> Dataset content
——————————

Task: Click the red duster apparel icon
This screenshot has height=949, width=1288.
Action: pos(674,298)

——————————

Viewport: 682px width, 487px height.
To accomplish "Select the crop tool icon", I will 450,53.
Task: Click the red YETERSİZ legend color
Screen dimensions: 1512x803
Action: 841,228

——————————

> To do
Locate all lines in the listing above with the word "Task". Copy them.

> Expected output
Task: Click the red duster apparel icon
Task: Click the red YETERSİZ legend color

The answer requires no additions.